Par bonheur, les vivres ne manquaient pas ; il restait une suffisante provision de ces conserves que l’on comptait d’ailleurs renouveler à Sitka. En outre, le gibier était étonnant aux alentours. Seulement Jean et Wagram avaient bien soin de ne pas s’aventurer hors du territoire colombien. Le jeune garçon n’en eût pas été quitte pour la confiscation de son fusil et une amende au profit du fisc moscovite.

Cependant le chagrin s’était très sérieusement emparé de M. Cascabel et des siens. Il semblait même que les animaux en eussent leur part. Jako bavardait moins qu’à l’ordinaire. Les chiens, la queue basse, poussaient de longs aboiements d’inquiétude. John Bull ne se démenait plus en contorsions et grimaces. Seuls, Vermout et Gladiator paraissaient accepter volontiers cette situation, n’ayant rien à faire qu’à paître l’herbe grasse et fraîche que leur offrait la plaine environnante.

« Il faut pourtant prendre un parti ! » répétait parfois M. Cascabel en se croisant les bras.

Évidemment, mais lequel ?… Lequel ?… Voilà ce qui n’aurait point dû embarrasser M. Cascabel car, à vrai dire, il n’avait pas le choix, il fallait revenir en arrière, puisqu’il était défendu d’aller en avant. Finir le voyage par l’Ouest qui avait été si résolument entrepris ! Nécessité de retourner sur ce sol maudit de la Colombie anglaise, puis de se lancer à travers les prairies du Far-West, afin d’atteindre le littoral de l’Atlantique ! Une fois à New York, que ferait-on ? Peut-être quelques âmes charitables provoqueraient-elles une souscription afin d’aider au rapatriement de la famille ? Quelle humiliation pour ces braves gens, qui avaient toujours vécu de leur travail, qui n’avaient jamais tendu la main, de descendre jusqu’à recevoir une aumône ! Ah ! les misérables gueux qui leur ont volé leur petite fortune dans les passes de la sierra Nevada !

« S’ils ne se font pas pendre en Amérique, ou garroter en Espagne, ou guillotiner en France, ou empaler en Turquie, répétait M. Cascabel, c’est qu’il n’y a plus de justice en ce bas monde ! »

Enfin il se décida.

« Nous partirons demain ! dit-il dans la soirée du 4 juin. Nous retournerons à Sacramento, et ensuite… »

Il n’acheva pas sa phrase. À Sacramento, on verrait. D’ailleurs, tout était prêt pour le départ. Il n’y avait qu’à atteler, puis à tourner la tête des chevaux dans la direction du sud.

Cette dernière soirée sur la frontière de l’Alaska fut plus triste encore. Chacun se tenait dans son coin, sans parler. L’obscurité était profonde.
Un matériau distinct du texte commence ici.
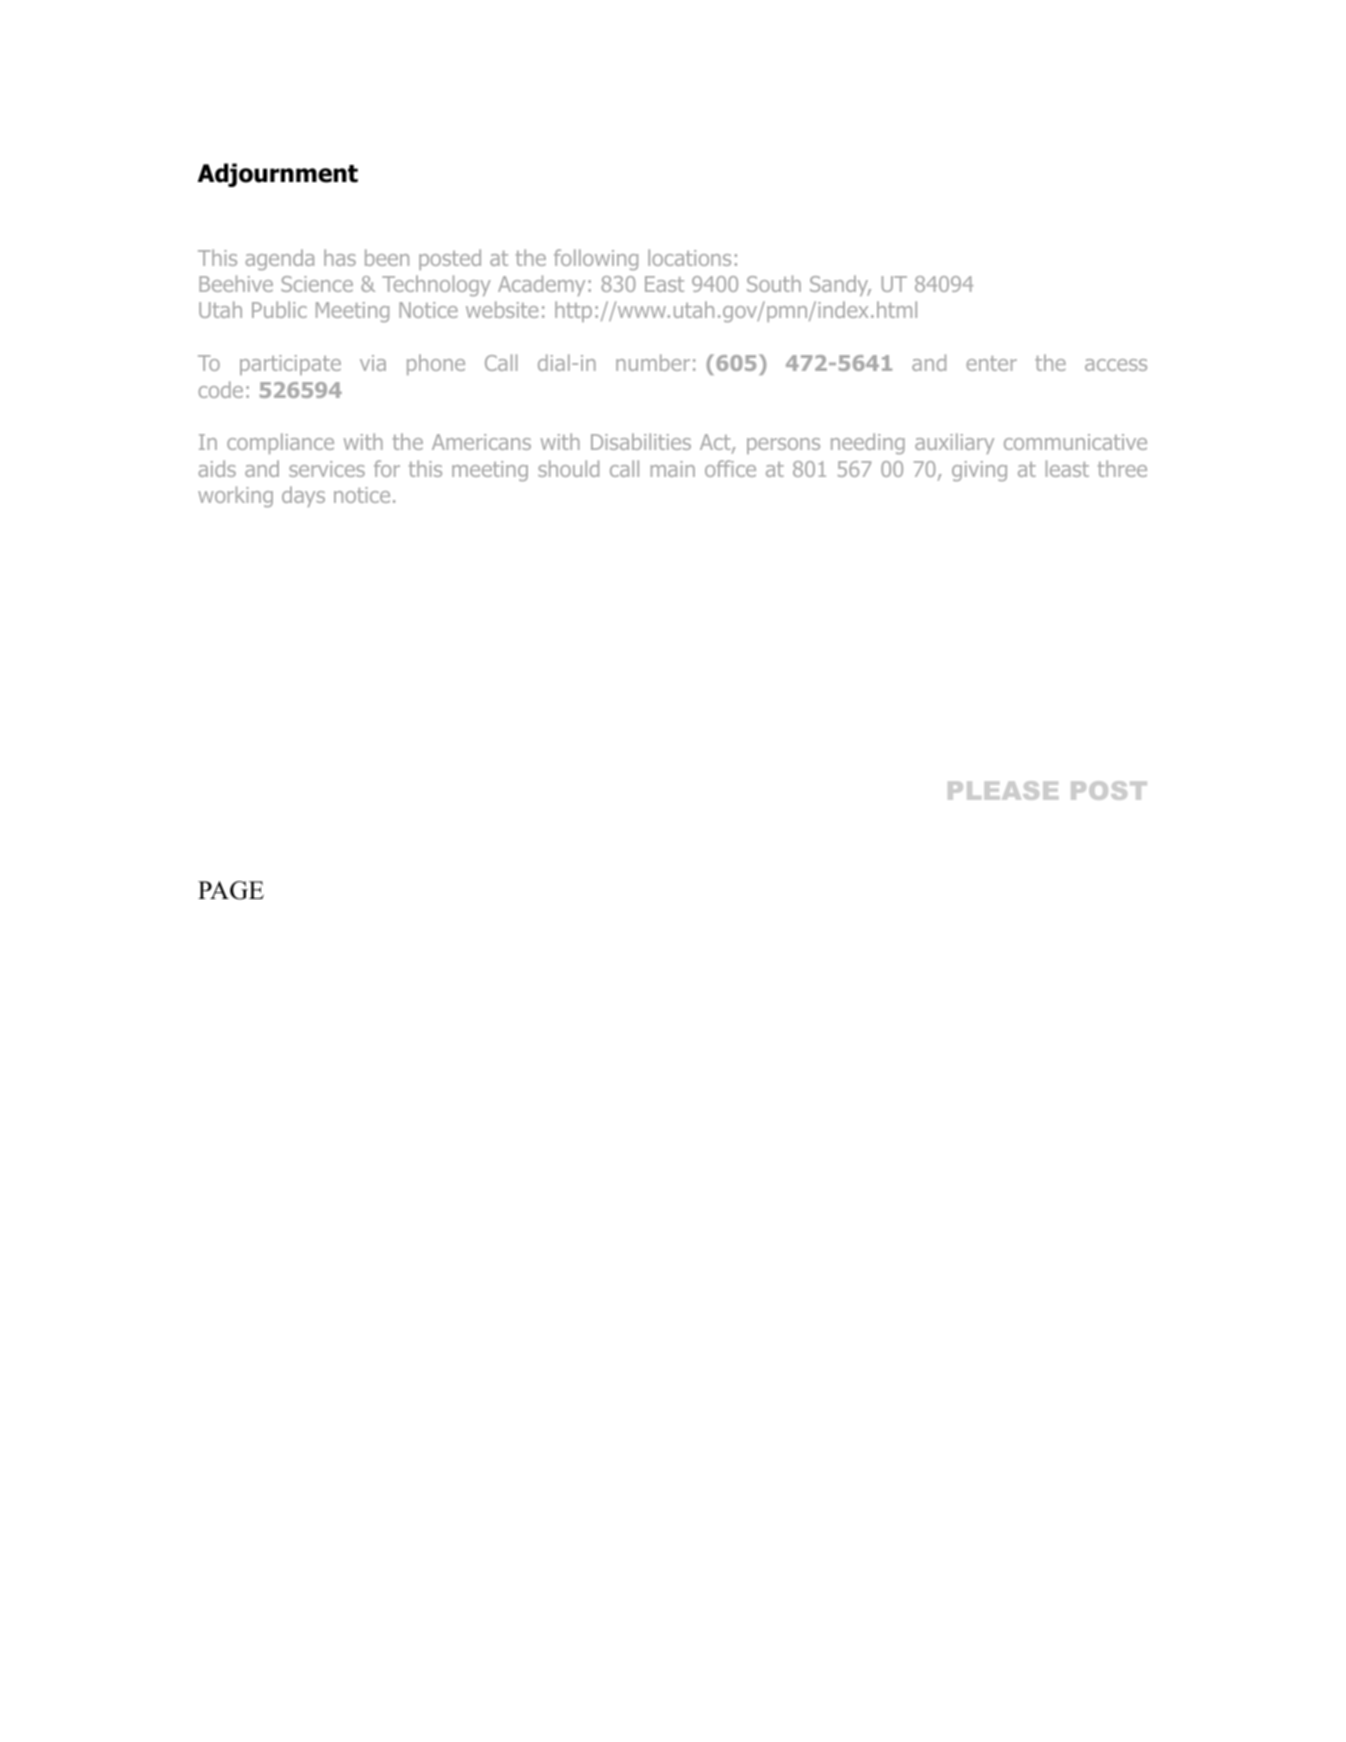 The width and height of the document is (1346, 1742). Describe the element at coordinates (979, 471) in the document. I see `giving` at that location.
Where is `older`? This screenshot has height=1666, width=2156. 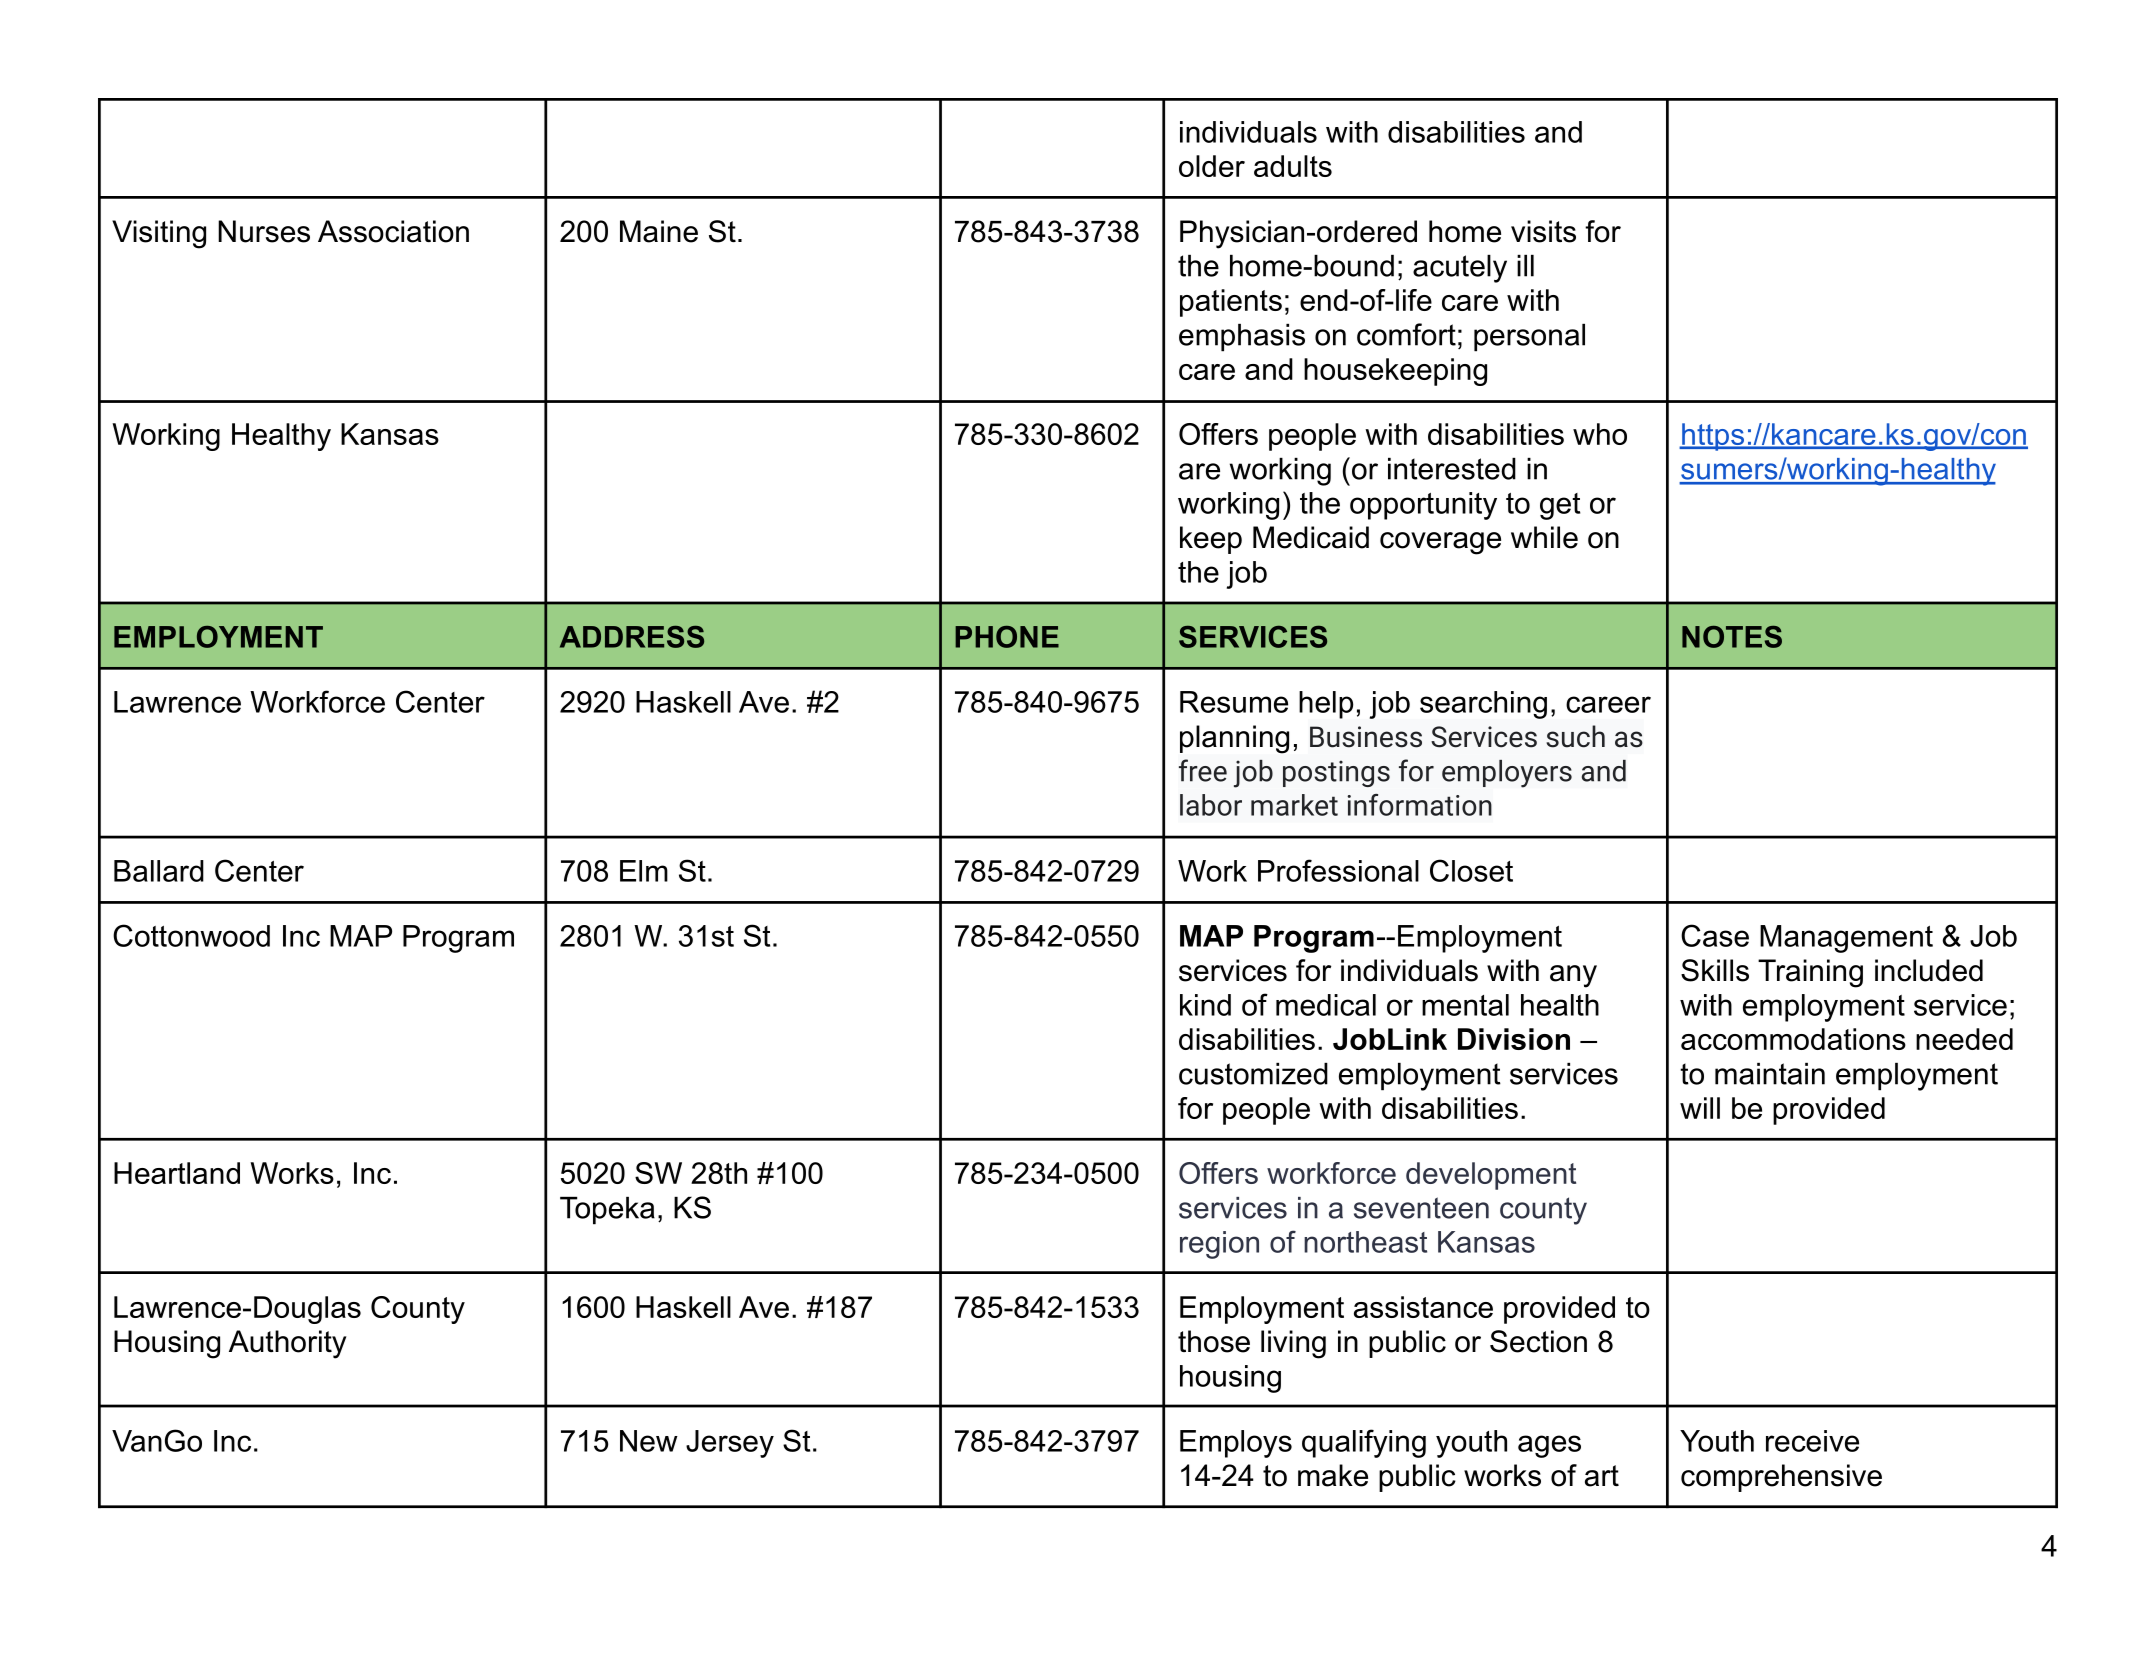 older is located at coordinates (1212, 166).
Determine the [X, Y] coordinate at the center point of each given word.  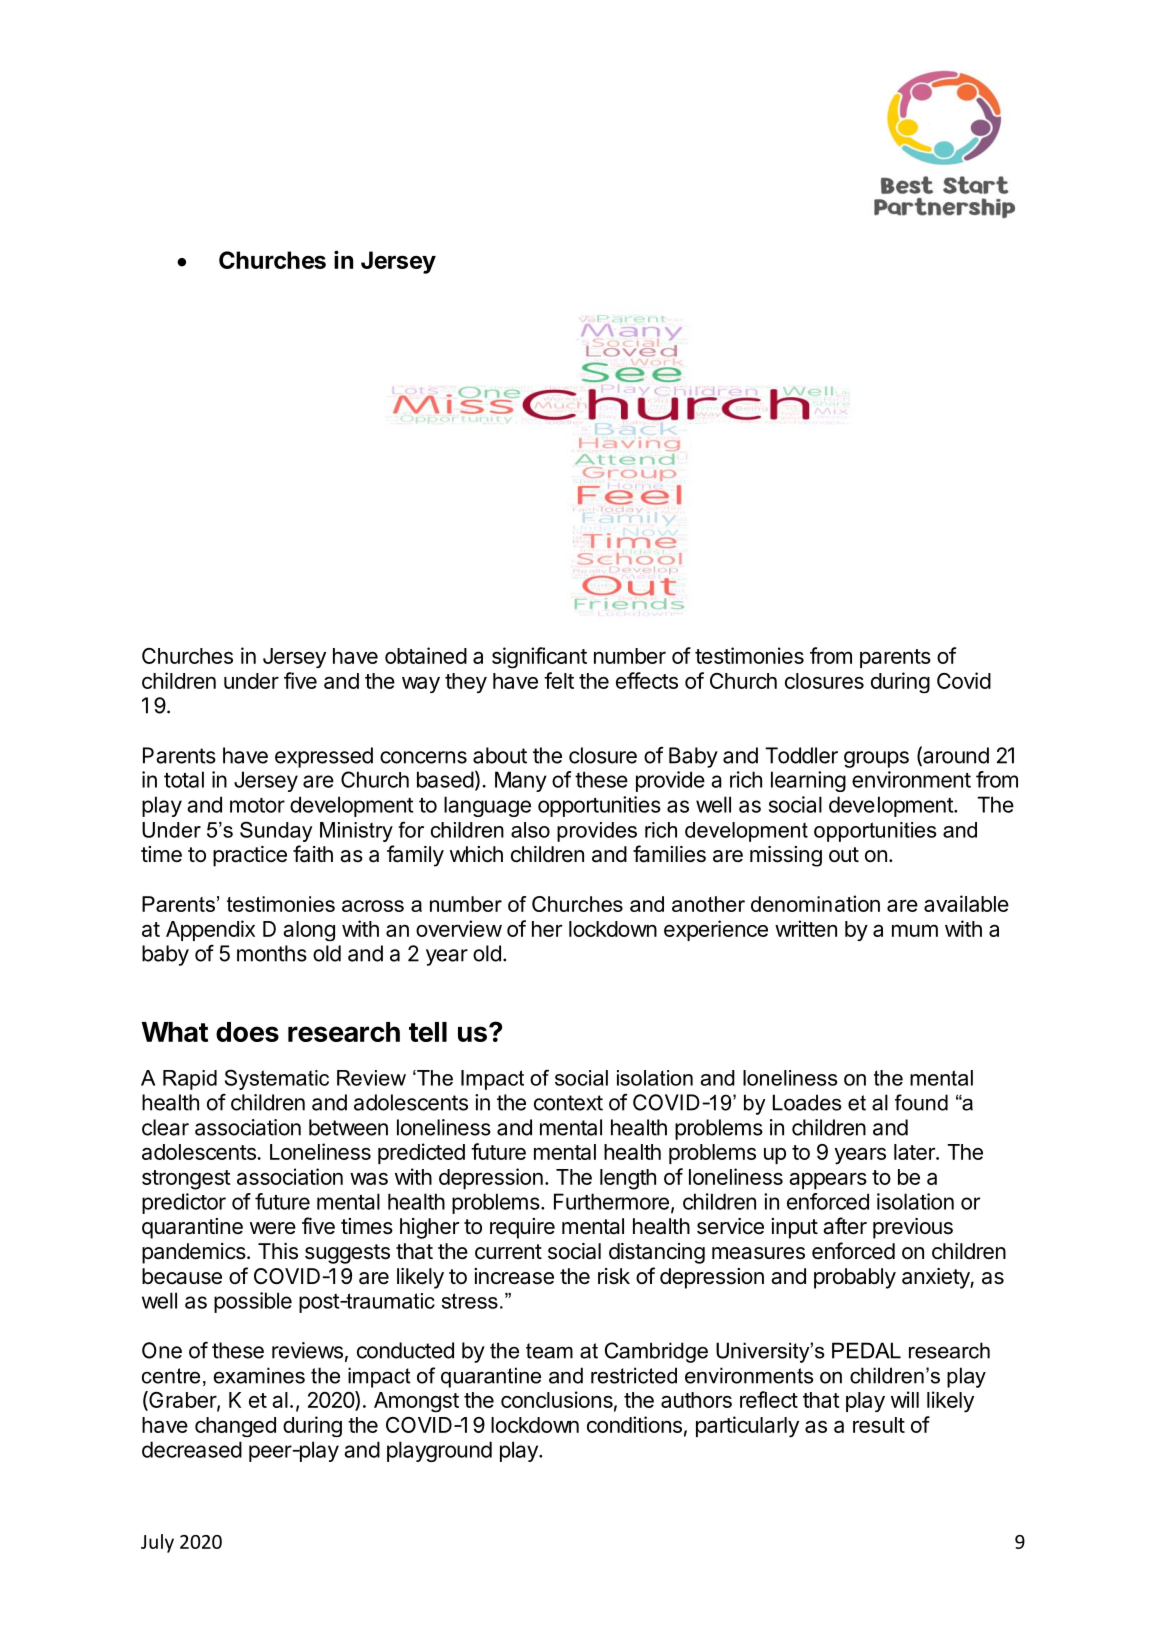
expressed [324, 757]
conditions [634, 1424]
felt [559, 680]
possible [253, 1302]
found [921, 1102]
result [879, 1425]
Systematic [277, 1079]
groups [876, 759]
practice [250, 856]
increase [514, 1276]
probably [855, 1278]
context [568, 1103]
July [157, 1543]
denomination [815, 903]
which [476, 854]
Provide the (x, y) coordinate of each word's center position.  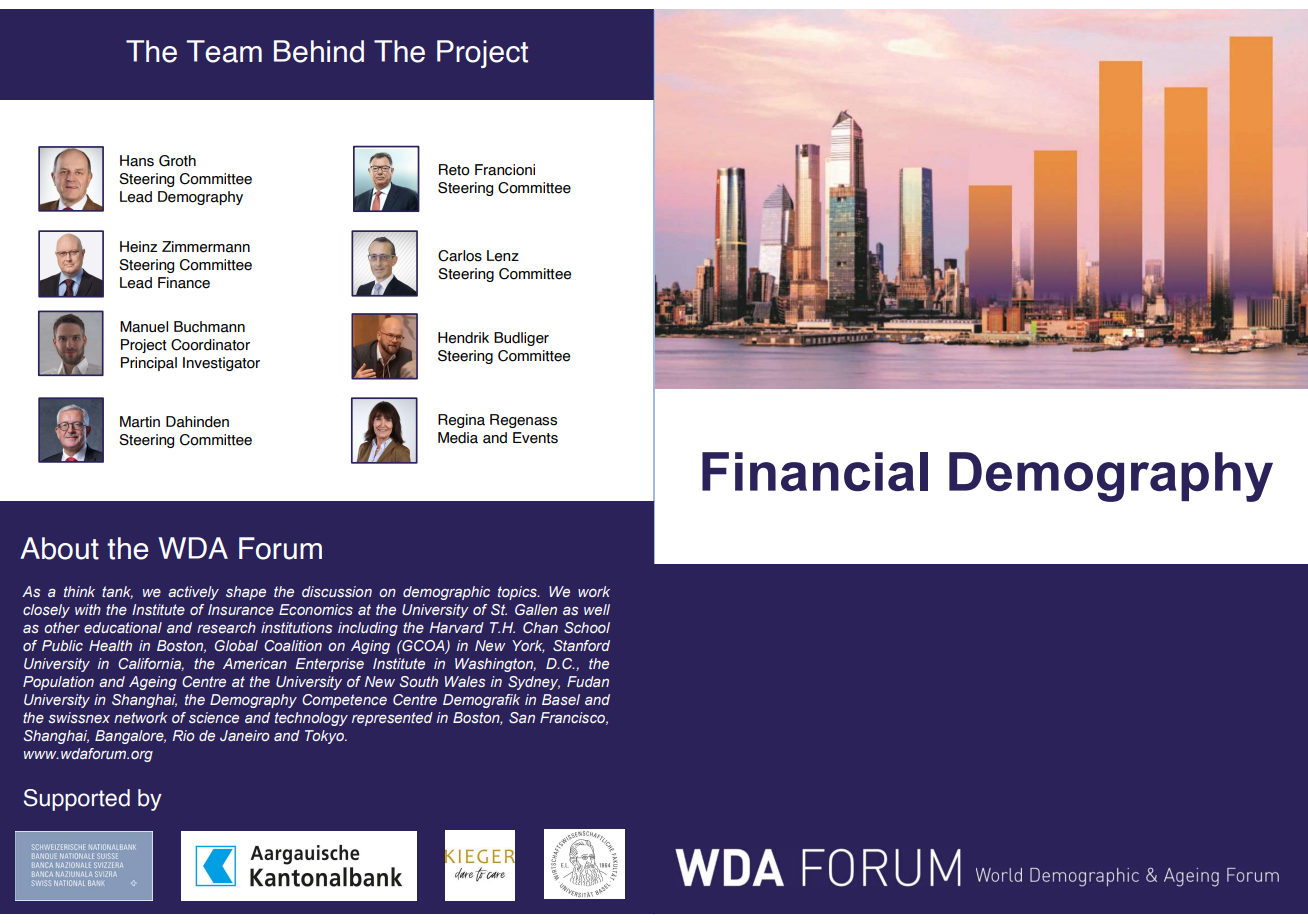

De gros nuages en désordre sillonnaient le ciel, semblables à des glaçons en dérive qu’une forte brise chassait vers l’est. Le regard ne pouvait s’accrocher à aucune étoile, et le croissant de la nouvelle lune venait de s’éteindre derrière les hautes montagnes de l’horizon.

Il était environ neuf heures, lorsque M. Cascabel donna à son personnel l’ordre d’aller se coucher. Le lendemain, on partirait avant le jour. La Belle-Roulotte reprendrait la route qu’elle avait suivie depuis Sacramento et, même sans l’aide d’un guide, il ne serait pas difficile de se diriger. Les sources du Fraser une fois atteintes, il n’y aurait qu’à descendre la vallée jusqu’à la frontière du Territoire de Washington.

En conséquence, Clou se disposait à fermer la porte du premier compartiment, après avoir dit bonsoir aux deux chiens, lorsqu’une détonation éclata à courte distance.

« On dirait un coup de feu !… s’écria M. Cascabel.

— Oui… on a tiré… répondit Jean.

— Sans doute quelque chasseur !… dit Cornélia.

— Un chasseur… par cette nuit sombre ?… fit observer Jean. Ce n’est guère probable ! »

En ce moment, une seconde détonation retentit, et des cris se firent entendre.